*TASK MATERIAL:*

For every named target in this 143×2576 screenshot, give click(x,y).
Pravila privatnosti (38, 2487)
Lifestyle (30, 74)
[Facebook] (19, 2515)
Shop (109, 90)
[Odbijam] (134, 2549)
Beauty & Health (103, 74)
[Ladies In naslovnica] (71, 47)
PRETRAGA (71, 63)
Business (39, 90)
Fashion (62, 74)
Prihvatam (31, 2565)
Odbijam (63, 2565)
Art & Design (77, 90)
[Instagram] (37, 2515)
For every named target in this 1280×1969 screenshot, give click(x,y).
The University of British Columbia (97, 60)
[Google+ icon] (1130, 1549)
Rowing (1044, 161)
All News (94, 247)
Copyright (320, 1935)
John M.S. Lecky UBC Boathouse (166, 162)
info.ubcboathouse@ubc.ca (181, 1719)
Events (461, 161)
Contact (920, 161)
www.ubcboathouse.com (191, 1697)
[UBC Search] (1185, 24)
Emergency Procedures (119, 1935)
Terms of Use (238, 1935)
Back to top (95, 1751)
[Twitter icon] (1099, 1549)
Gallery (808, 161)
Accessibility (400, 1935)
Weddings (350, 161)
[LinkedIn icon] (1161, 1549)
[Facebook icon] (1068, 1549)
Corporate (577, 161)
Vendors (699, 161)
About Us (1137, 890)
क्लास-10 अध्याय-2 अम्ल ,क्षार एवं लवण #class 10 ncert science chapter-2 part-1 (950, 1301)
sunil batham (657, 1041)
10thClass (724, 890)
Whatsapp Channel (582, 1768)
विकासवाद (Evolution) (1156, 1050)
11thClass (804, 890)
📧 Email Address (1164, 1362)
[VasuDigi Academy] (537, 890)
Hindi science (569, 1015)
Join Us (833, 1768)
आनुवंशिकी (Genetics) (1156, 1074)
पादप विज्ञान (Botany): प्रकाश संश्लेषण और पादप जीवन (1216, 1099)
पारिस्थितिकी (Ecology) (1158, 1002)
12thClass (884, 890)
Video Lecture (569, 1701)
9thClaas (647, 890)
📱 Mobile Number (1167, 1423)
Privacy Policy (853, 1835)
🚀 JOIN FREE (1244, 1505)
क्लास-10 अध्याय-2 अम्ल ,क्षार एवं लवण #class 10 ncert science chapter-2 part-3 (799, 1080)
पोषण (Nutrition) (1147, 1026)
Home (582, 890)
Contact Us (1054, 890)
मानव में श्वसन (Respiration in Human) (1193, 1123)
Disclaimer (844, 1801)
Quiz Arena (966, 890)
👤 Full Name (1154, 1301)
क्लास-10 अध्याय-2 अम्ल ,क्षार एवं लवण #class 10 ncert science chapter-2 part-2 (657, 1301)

*WHAT IS EXPECTED:*
For the word "this", state how many lines of the material contain it. Give the number and no more.

*TASK SOLUTION:*
2